Una prospettiva integralmente storica, ma che non si stanca di denunciare i limiti delle periodizzazioni storiografiche e in cui non trova posto la pretesa di individuare precorrimenti e inveramenti e men che meno di delineare panorami storici in cui si alternano fioriture e crisi, tramonti e rinascite.

«Disarticolare e complicare piuttosto che unificare e semplificare appare essere compito proprio dello storico», compito peraltro fallibile e sempre rivedibile. Ciò significa anche riconoscere che «la storia, la successione temporale, non ha alcun fine, alcun senso, ma si costituisce come opera umana».

Di fronte alla pretesa di dare un senso alla storia, «il riso di Democrito – dichiarava – varrà sempre più del pianto di Eraclito; il gioioso senso di distacco, il piacere della diversità e della provvisorietà, più del dolore per certezze perdute».

Il valore della cultura sta tutto entro questi limiti, che costituiscono le sue condizioni di possibilità e anche di responsabilità.
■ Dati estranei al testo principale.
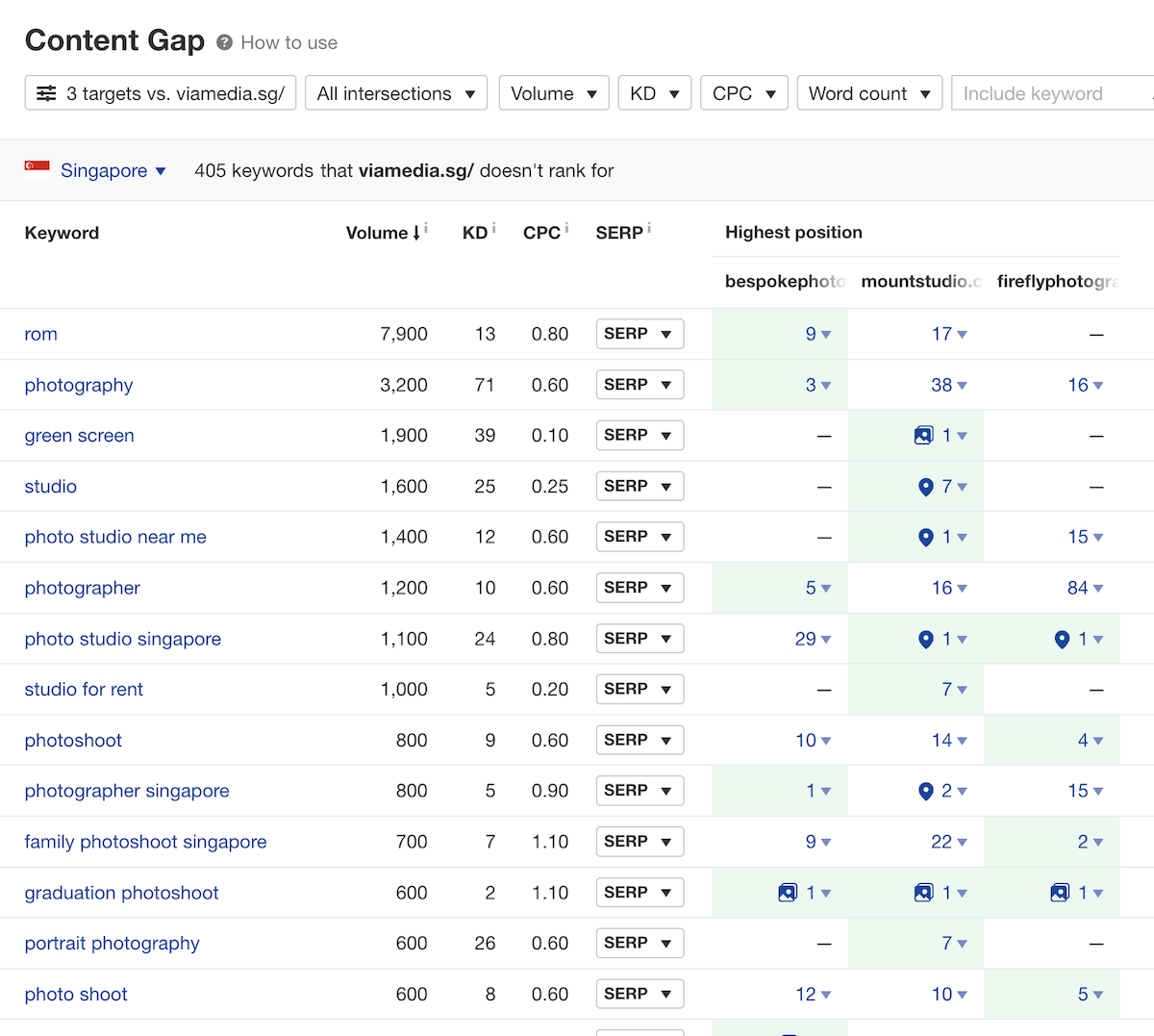Open the Volume filter dropdown
Viewport: 1154px width, 1036px height.
(553, 93)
Della cultura infatti occorre prendersi cura, come primario impegno laico e civile.

NON A CASO Tullio Gregory è stato un infaticabile costruttore di strumenti per la ricerca e di istituzioni del sapere. Collaboratore dell’Enciclopedia italiana fin da ragazzo (vi entra nel 1951, a 22 anni); fondatore nel 1964, con grande lungimiranza, del Centro Studi del Cnr per il Lessico intellettuale europeo, una immensa banca dati che ha diretto per oltre 40 anni e oltre 100 pubblicazioni. Si aggiunga la partecipazione a comitati, fondazioni di studio e di ricerca, progetti editoriali (per oltre mezzo secolo è stato consigliere della Laterza per le collane di filosofia), commissioni ministeriali, persino il CdA della Rai.

E si ricordi anche la sua partecipazione al Consiglio scientifico del festivalfilosofia, in cui riconobbe una nuova «istituzione» del sapere e in cui gli piacque inventarsi quella cucina filosofica con cui si compiaceva di saldare il gusto della tavola al gusto del testo.